Excerpt to read:
::::::::

Marceli Neyder was born on September 3rd, 1918, to a Polish emigré family in Essen, Germany. His father was a hard-working miner, supporting a family of several children. In 1922 the Neyders returned to Poland, settling in Bydgoszcz. In 1925 Marceli began his education. His first year was spent at the school in Osowa Góra; afterwards he attended Czyżówek school. After gaining his higher school-leaving certificate in 1937 he attended the joint cadet college; on passing out he joined the Polish Air Force Academy in Dęblin on 2nd January 1938. He did not participate in the military defence of Poland, as on 8th September he was evacuated with a group of air cadets to the Romanian border area. On September 19th he crossed the border and made his way by train via Bucarest, Jugoslavia and Italy, to reach the rallying point near Paris (arriving by 10th October!) In December 1939 he was transferred to Bron, Lyon. In May 1940 he began training on the MS-406 at Tours airfield, but the capitulation of France forced him to evacuate by sea to Britain.
Neyder disembarked at Liverpool on 27th June 1940. On October 4th he was sent to the 5th OTU at Aston Down for re-training on British aircraft and on 25th October he was posted to the 303 "Tadeusz Kościuszko" Squadron as a non-operational pilot to train on Hurricane fighters. On 2nd December 1940 he was posted to 302 "Poznań" Squadron. On 13th March 1941, flying with the section of P/O Wacław Król and P/O Bronisław Bernaś, he attacked a lone Ju 88 over Selsey Bill. Each of the pilots was credited with 1/3 damage inflicted, though it was later confirmed that the Junkers had crashed into the English Channel. He inflicted a further hit, this time purely on his own account, on 10th May 1941 during an evening patrol over Ashford (Bf 109).

::::::::

Directive a:
Reproduce the part of the Marceli Neyder biography from "Neyder disembarked at" to "Ashford (Bf 109)." word for word.
The entries that come next are unrelated to the Marceli Neyder biography.

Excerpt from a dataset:
::::::::

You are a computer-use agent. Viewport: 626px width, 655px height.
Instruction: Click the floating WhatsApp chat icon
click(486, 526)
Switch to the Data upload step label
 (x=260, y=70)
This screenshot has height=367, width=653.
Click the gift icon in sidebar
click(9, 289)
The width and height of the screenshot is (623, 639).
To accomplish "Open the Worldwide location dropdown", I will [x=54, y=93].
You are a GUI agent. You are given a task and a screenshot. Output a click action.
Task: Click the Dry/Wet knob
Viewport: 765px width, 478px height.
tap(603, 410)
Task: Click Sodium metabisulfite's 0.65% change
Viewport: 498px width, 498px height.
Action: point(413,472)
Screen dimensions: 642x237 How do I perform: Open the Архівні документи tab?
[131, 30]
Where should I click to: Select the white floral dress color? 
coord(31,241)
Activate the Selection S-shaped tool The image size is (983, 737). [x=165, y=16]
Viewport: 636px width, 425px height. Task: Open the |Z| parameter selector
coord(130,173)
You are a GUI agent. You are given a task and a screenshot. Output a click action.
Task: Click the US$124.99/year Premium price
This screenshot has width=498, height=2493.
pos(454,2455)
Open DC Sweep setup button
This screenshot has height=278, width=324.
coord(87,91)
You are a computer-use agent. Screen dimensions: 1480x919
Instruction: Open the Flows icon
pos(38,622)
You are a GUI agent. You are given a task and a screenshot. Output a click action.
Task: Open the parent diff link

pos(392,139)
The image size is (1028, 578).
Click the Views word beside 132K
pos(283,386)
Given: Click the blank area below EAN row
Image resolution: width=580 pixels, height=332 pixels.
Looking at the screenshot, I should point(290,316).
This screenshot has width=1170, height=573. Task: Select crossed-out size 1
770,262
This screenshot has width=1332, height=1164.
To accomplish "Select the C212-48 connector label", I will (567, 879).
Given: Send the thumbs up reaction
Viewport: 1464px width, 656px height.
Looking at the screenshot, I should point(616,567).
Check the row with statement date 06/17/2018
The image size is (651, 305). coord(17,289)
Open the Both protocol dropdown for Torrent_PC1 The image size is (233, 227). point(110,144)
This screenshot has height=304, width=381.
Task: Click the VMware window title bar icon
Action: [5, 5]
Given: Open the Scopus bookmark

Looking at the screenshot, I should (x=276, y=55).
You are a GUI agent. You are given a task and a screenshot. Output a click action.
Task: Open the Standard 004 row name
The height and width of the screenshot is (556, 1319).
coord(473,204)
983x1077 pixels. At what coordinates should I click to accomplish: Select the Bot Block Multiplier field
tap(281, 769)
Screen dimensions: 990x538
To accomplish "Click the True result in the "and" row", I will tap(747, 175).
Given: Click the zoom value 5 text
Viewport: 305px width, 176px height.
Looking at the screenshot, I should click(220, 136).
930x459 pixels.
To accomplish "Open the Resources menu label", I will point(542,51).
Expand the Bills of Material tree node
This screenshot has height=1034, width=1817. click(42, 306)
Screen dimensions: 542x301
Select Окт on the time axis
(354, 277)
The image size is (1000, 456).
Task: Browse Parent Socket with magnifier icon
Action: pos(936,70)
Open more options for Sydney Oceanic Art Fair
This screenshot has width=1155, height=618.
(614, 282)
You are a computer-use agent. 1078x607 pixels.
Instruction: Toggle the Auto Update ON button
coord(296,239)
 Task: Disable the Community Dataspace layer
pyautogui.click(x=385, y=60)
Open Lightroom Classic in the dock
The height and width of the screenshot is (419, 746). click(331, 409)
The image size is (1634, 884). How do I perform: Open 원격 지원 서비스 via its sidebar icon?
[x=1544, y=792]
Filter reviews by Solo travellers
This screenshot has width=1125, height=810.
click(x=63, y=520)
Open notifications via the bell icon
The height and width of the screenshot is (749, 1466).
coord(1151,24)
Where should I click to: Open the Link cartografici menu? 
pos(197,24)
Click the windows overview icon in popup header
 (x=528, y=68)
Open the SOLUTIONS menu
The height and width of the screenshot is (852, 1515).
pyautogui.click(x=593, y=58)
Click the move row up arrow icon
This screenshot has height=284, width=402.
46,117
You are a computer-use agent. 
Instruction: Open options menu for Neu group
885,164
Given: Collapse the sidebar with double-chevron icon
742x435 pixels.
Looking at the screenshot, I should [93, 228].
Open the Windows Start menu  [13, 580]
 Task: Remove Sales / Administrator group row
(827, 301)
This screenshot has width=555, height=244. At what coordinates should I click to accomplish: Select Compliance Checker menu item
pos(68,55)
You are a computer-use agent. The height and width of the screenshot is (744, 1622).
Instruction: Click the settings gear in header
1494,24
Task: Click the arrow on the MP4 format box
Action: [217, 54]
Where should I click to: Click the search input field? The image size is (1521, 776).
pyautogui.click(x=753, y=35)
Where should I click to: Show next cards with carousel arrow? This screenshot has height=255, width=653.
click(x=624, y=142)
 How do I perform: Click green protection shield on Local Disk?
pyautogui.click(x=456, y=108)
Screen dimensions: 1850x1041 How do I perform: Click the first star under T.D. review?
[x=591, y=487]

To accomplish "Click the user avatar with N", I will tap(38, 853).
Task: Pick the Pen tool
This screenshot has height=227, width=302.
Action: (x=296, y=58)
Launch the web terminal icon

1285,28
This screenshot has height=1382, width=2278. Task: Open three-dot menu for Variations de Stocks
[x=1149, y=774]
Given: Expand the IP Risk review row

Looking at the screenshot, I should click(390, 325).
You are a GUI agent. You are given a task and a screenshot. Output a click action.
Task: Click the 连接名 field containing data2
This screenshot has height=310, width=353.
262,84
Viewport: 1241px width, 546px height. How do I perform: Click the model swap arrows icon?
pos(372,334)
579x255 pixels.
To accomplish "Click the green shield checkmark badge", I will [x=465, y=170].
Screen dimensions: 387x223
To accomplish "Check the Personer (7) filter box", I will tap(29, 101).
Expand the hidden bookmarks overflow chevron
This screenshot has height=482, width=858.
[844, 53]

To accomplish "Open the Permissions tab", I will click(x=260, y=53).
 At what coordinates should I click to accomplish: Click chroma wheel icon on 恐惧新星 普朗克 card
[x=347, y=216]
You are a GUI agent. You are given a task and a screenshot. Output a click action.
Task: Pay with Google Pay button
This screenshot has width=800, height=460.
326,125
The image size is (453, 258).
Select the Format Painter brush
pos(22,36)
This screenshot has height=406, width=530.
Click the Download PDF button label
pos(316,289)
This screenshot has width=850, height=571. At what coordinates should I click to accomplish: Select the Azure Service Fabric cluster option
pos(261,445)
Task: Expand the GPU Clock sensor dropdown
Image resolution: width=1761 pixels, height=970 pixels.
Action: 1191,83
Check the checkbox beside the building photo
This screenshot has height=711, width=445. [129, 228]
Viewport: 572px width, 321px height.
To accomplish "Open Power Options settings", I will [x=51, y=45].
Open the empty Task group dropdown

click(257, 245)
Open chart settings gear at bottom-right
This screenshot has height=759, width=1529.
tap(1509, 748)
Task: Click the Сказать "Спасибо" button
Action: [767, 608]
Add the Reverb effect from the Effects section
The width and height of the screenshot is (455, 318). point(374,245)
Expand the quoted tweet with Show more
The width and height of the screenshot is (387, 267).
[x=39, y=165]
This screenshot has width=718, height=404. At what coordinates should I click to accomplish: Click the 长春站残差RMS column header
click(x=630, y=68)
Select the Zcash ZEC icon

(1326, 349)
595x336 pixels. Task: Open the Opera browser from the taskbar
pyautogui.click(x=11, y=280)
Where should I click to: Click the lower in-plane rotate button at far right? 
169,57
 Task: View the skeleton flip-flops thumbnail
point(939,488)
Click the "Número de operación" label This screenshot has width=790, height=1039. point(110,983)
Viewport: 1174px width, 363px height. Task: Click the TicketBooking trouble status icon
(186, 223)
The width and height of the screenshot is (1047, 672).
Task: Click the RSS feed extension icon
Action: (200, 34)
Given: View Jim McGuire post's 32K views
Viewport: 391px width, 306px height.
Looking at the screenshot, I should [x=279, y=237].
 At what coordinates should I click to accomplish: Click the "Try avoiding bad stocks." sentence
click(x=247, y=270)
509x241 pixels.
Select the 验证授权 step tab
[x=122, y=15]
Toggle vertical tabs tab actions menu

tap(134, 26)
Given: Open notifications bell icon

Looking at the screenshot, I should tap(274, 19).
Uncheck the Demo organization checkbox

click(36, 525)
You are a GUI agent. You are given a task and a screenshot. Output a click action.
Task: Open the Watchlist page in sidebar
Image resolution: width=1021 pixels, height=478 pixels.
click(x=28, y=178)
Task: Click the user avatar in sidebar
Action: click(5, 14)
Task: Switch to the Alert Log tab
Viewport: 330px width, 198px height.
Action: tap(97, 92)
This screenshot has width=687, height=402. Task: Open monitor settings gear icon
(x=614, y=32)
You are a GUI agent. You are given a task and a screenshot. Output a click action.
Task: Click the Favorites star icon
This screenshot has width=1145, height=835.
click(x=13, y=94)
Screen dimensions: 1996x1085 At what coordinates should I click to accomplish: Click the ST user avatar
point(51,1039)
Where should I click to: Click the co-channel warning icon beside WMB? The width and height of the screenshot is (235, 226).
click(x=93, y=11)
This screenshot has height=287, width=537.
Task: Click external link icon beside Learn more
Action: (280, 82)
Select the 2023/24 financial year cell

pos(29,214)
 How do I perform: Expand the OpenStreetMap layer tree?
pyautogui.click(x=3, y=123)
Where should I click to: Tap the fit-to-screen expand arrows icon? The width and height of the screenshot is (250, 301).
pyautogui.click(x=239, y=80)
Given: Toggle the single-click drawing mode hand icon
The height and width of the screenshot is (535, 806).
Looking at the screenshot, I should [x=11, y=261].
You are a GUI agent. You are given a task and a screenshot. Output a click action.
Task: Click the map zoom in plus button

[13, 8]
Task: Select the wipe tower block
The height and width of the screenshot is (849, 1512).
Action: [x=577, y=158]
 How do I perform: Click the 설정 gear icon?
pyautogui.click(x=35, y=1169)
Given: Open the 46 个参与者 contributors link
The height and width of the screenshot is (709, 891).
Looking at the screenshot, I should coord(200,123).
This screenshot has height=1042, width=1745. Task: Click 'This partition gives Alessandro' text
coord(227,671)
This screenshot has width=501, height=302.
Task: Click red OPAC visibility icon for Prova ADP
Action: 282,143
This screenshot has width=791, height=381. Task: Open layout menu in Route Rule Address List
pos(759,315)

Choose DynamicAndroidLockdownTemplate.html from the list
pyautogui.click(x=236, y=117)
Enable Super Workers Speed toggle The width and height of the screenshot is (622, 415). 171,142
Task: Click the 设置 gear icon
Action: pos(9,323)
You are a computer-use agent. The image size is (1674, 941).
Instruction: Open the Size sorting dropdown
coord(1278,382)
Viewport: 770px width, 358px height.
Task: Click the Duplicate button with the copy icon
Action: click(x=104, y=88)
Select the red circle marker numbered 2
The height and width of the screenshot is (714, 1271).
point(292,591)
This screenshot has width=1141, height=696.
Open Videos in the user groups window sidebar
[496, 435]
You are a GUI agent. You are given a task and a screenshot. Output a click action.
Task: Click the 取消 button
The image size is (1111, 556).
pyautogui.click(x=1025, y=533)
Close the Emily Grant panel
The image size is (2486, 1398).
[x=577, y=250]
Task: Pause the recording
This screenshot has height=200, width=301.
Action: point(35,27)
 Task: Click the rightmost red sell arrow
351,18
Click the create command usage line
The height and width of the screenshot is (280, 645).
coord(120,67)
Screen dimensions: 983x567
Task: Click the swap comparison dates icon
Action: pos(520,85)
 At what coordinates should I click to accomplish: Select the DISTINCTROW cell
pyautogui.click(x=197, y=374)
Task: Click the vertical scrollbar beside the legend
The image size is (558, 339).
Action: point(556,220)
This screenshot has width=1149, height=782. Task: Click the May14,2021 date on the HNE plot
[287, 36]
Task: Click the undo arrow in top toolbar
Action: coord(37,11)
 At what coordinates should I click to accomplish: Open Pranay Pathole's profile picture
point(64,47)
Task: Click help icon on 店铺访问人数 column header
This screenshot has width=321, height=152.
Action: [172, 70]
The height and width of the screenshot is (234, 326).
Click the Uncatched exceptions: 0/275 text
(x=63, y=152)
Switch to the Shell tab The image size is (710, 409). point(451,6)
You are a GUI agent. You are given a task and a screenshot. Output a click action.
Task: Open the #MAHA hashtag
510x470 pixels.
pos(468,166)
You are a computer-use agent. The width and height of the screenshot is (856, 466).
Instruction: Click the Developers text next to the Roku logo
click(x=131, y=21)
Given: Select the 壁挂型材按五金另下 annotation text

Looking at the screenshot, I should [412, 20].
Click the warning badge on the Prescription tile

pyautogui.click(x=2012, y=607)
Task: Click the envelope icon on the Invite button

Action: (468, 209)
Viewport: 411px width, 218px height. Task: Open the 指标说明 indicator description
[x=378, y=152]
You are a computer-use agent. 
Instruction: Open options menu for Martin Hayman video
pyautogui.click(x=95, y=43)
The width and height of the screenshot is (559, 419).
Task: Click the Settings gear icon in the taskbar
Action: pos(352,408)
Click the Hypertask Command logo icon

::::::::

Directive b:
From the entries, write out the lines from the line with "Viewport: 411px width, 218px" to the line with "Action: pos(352,408)", both included, with each line unchanged.

Task answer a:
Neyder disembarked at Liverpool on 27th June 1940. On October 4th he was sent to the 5th OTU at Aston Down for re-training on British aircraft and on 25th October he was posted to the 303 "Tadeusz Kościuszko" Squadron as a non-operational pilot to train on Hurricane fighters. On 2nd December 1940 he was posted to 302 "Poznań" Squadron. On 13th March 1941, flying with the section of P/O Wacław Król and P/O Bronisław Bernaś, he attacked a lone Ju 88 over Selsey Bill. Each of the pilots was credited with 1/3 damage inflicted, though it was later confirmed that the Junkers had crashed into the English Channel. He inflicted a further hit, this time purely on his own account, on 10th May 1941 during an evening patrol over Ashford (Bf 109).

Task answer b:
Viewport: 411px width, 218px height. Task: Open the 指标说明 indicator description
[x=378, y=152]
You are a computer-use agent. 
Instruction: Open options menu for Martin Hayman video
pyautogui.click(x=95, y=43)
The width and height of the screenshot is (559, 419).
Task: Click the Settings gear icon in the taskbar
Action: pos(352,408)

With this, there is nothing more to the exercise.